§ Short task: Could you reproduce the listing below with every "GUI agent" replaced by "desktop agent", leaving everything else unchanged?

>> Begin Given data

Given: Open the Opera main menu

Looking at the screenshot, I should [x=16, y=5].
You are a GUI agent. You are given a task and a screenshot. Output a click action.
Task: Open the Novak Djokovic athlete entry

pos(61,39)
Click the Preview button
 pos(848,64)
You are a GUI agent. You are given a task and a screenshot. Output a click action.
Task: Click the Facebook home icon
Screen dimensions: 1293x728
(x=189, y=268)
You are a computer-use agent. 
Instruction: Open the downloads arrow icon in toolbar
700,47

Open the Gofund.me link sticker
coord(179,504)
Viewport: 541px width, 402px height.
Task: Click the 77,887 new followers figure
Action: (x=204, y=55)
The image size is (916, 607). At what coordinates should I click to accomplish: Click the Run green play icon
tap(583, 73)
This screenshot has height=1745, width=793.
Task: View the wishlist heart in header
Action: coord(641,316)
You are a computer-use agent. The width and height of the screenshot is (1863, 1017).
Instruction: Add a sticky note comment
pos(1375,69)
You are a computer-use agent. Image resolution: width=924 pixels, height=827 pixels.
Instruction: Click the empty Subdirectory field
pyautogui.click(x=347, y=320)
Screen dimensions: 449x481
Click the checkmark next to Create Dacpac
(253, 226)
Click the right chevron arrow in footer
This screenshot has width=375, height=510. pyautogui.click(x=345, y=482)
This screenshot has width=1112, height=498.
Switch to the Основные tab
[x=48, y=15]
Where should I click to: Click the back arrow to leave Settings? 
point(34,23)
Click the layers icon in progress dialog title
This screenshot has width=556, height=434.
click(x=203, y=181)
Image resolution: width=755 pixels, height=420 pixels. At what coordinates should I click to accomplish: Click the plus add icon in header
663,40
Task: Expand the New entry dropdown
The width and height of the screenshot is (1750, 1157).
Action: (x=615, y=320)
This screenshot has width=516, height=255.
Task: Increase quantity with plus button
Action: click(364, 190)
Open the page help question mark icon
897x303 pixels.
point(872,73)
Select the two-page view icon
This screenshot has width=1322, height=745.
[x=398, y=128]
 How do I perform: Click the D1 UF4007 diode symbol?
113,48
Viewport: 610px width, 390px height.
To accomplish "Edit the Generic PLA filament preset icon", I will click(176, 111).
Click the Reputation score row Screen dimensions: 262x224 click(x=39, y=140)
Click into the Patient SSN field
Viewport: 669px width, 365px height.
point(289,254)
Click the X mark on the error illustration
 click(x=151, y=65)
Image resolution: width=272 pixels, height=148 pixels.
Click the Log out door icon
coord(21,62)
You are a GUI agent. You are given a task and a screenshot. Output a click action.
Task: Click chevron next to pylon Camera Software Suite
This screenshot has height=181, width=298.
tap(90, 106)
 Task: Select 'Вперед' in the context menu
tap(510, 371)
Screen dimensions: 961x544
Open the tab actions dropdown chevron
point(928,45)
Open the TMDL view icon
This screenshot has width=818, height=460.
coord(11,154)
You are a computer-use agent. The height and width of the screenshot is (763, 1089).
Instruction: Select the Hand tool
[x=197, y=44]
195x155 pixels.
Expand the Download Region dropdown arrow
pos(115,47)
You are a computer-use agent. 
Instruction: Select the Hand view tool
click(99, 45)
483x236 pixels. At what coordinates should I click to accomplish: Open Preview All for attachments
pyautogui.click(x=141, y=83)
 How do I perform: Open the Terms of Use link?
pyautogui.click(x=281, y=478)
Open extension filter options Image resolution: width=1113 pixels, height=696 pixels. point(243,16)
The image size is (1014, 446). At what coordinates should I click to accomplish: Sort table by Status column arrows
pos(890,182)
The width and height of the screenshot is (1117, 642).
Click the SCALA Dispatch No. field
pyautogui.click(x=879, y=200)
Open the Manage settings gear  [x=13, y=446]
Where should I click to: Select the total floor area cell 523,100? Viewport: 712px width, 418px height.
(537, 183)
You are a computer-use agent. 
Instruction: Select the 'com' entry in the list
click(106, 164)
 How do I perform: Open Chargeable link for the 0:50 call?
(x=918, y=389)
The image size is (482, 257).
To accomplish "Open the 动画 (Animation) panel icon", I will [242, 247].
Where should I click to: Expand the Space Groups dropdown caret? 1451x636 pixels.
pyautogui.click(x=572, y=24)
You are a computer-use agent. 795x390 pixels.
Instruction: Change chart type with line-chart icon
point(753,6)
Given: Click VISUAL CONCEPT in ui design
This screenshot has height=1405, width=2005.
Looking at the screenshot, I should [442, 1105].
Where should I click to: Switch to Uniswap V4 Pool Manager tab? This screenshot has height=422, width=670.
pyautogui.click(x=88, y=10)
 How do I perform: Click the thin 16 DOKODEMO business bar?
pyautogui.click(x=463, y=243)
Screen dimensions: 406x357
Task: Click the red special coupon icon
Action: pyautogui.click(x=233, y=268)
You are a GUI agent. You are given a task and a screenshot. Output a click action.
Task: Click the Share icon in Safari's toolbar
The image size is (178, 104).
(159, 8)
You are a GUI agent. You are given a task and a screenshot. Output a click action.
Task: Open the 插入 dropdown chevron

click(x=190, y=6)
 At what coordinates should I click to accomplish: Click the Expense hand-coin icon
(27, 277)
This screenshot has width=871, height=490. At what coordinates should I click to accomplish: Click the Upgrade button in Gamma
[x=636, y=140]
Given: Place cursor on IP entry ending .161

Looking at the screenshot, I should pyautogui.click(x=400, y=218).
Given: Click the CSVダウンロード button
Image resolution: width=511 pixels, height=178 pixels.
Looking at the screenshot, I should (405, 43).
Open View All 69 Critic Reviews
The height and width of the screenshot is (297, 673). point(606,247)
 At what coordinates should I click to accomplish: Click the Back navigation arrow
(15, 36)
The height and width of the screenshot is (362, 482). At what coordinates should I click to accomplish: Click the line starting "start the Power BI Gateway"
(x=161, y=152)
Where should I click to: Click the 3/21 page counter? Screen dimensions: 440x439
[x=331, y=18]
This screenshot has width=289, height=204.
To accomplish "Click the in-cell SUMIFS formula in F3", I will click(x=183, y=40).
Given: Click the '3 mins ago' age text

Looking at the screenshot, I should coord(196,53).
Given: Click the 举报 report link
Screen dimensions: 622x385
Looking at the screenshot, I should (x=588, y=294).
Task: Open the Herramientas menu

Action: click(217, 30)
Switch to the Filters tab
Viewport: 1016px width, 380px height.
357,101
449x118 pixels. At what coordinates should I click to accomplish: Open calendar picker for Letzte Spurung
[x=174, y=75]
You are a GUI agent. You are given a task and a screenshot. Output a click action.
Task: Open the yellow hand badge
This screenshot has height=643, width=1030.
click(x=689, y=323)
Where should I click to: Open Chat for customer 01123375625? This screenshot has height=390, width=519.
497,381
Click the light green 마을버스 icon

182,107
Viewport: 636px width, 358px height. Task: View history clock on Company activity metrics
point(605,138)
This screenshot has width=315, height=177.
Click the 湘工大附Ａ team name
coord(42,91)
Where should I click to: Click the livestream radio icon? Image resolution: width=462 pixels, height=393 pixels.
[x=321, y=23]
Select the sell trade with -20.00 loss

>> End Given data

§ Solution:
Given: Open the Opera main menu

Looking at the screenshot, I should [x=16, y=5].
You are a desktop agent. You are given a task and a screenshot. Output a click action.
Task: Open the Novak Djokovic athlete entry

pos(61,39)
Click the Preview button
 pos(848,64)
You are a desktop agent. You are given a task and a screenshot. Output a click action.
Task: Click the Facebook home icon
Screen dimensions: 1293x728
(x=189, y=268)
You are a computer-use agent. 
Instruction: Open the downloads arrow icon in toolbar
700,47

Open the Gofund.me link sticker
coord(179,504)
Viewport: 541px width, 402px height.
Task: Click the 77,887 new followers figure
Action: (x=204, y=55)
The image size is (916, 607). At what coordinates should I click to accomplish: Click the Run green play icon
tap(583, 73)
This screenshot has height=1745, width=793.
Task: View the wishlist heart in header
Action: coord(641,316)
You are a computer-use agent. The width and height of the screenshot is (1863, 1017).
Instruction: Add a sticky note comment
pos(1375,69)
You are a computer-use agent. Image resolution: width=924 pixels, height=827 pixels.
Instruction: Click the empty Subdirectory field
pyautogui.click(x=347, y=320)
Screen dimensions: 449x481
Click the checkmark next to Create Dacpac
(253, 226)
Click the right chevron arrow in footer
This screenshot has width=375, height=510. pyautogui.click(x=345, y=482)
This screenshot has width=1112, height=498.
Switch to the Основные tab
[x=48, y=15]
Where should I click to: Click the back arrow to leave Settings? 
point(34,23)
Click the layers icon in progress dialog title
This screenshot has width=556, height=434.
click(x=203, y=181)
Image resolution: width=755 pixels, height=420 pixels. At what coordinates should I click to accomplish: Click the plus add icon in header
663,40
Task: Expand the New entry dropdown
The width and height of the screenshot is (1750, 1157).
Action: (x=615, y=320)
This screenshot has width=516, height=255.
Task: Increase quantity with plus button
Action: click(364, 190)
Open the page help question mark icon
897x303 pixels.
point(872,73)
Select the two-page view icon
This screenshot has width=1322, height=745.
[x=398, y=128]
 How do I perform: Click the D1 UF4007 diode symbol?
113,48
Viewport: 610px width, 390px height.
To accomplish "Edit the Generic PLA filament preset icon", I will click(176, 111).
Click the Reputation score row Screen dimensions: 262x224 click(x=39, y=140)
Click into the Patient SSN field
Viewport: 669px width, 365px height.
point(289,254)
Click the X mark on the error illustration
 click(x=151, y=65)
Image resolution: width=272 pixels, height=148 pixels.
Click the Log out door icon
coord(21,62)
You are a desktop agent. You are given a task and a screenshot. Output a click action.
Task: Click chevron next to pylon Camera Software Suite
This screenshot has height=181, width=298.
tap(90, 106)
 Task: Select 'Вперед' in the context menu
tap(510, 371)
Screen dimensions: 961x544
Open the tab actions dropdown chevron
point(928,45)
Open the TMDL view icon
This screenshot has width=818, height=460.
coord(11,154)
You are a computer-use agent. The height and width of the screenshot is (763, 1089).
Instruction: Select the Hand tool
[x=197, y=44]
195x155 pixels.
Expand the Download Region dropdown arrow
pos(115,47)
You are a computer-use agent. 
Instruction: Select the Hand view tool
click(99, 45)
483x236 pixels. At what coordinates should I click to accomplish: Open Preview All for attachments
pyautogui.click(x=141, y=83)
 How do I perform: Open the Terms of Use link?
pyautogui.click(x=281, y=478)
Open extension filter options Image resolution: width=1113 pixels, height=696 pixels. point(243,16)
The image size is (1014, 446). At what coordinates should I click to accomplish: Sort table by Status column arrows
pos(890,182)
The width and height of the screenshot is (1117, 642).
Click the SCALA Dispatch No. field
pyautogui.click(x=879, y=200)
Open the Manage settings gear  [x=13, y=446]
Where should I click to: Select the total floor area cell 523,100? Viewport: 712px width, 418px height.
(537, 183)
You are a computer-use agent. 
Instruction: Select the 'com' entry in the list
click(106, 164)
 How do I perform: Open Chargeable link for the 0:50 call?
(x=918, y=389)
The image size is (482, 257).
To accomplish "Open the 动画 (Animation) panel icon", I will [242, 247].
Where should I click to: Expand the Space Groups dropdown caret? 1451x636 pixels.
pyautogui.click(x=572, y=24)
You are a computer-use agent. 795x390 pixels.
Instruction: Change chart type with line-chart icon
point(753,6)
Given: Click VISUAL CONCEPT in ui design
This screenshot has height=1405, width=2005.
Looking at the screenshot, I should [442, 1105].
Where should I click to: Switch to Uniswap V4 Pool Manager tab? This screenshot has height=422, width=670.
pyautogui.click(x=88, y=10)
 How do I perform: Click the thin 16 DOKODEMO business bar?
pyautogui.click(x=463, y=243)
Screen dimensions: 406x357
Task: Click the red special coupon icon
Action: pyautogui.click(x=233, y=268)
You are a desktop agent. You are given a task and a screenshot. Output a click action.
Task: Click the Share icon in Safari's toolbar
The image size is (178, 104).
(159, 8)
You are a desktop agent. You are given a task and a screenshot. Output a click action.
Task: Open the 插入 dropdown chevron

click(x=190, y=6)
 At what coordinates should I click to accomplish: Click the Expense hand-coin icon
(27, 277)
This screenshot has width=871, height=490. At what coordinates should I click to accomplish: Click the Upgrade button in Gamma
[x=636, y=140]
Given: Place cursor on IP entry ending .161

Looking at the screenshot, I should pyautogui.click(x=400, y=218).
Given: Click the CSVダウンロード button
Image resolution: width=511 pixels, height=178 pixels.
Looking at the screenshot, I should (405, 43).
Open View All 69 Critic Reviews
The height and width of the screenshot is (297, 673). point(606,247)
 At what coordinates should I click to accomplish: Click the Back navigation arrow
(15, 36)
The height and width of the screenshot is (362, 482). At what coordinates should I click to accomplish: Click the line starting "start the Power BI Gateway"
(x=161, y=152)
Where should I click to: Click the 3/21 page counter? Screen dimensions: 440x439
[x=331, y=18]
This screenshot has width=289, height=204.
To accomplish "Click the in-cell SUMIFS formula in F3", I will click(x=183, y=40).
Given: Click the '3 mins ago' age text

Looking at the screenshot, I should coord(196,53).
Given: Click the 举报 report link
Screen dimensions: 622x385
Looking at the screenshot, I should (x=588, y=294).
Task: Open the Herramientas menu

Action: click(217, 30)
Switch to the Filters tab
Viewport: 1016px width, 380px height.
357,101
449x118 pixels. At what coordinates should I click to accomplish: Open calendar picker for Letzte Spurung
[x=174, y=75]
You are a desktop agent. You are given a task and a screenshot. Output a click action.
Task: Open the yellow hand badge
This screenshot has height=643, width=1030.
click(x=689, y=323)
Where should I click to: Open Chat for customer 01123375625? This screenshot has height=390, width=519.
497,381
Click the light green 마을버스 icon

182,107
Viewport: 636px width, 358px height. Task: View history clock on Company activity metrics
point(605,138)
This screenshot has width=315, height=177.
Click the 湘工大附Ａ team name
coord(42,91)
Where should I click to: Click the livestream radio icon? Image resolution: width=462 pixels, height=393 pixels.
[x=321, y=23]
Select the sell trade with -20.00 loss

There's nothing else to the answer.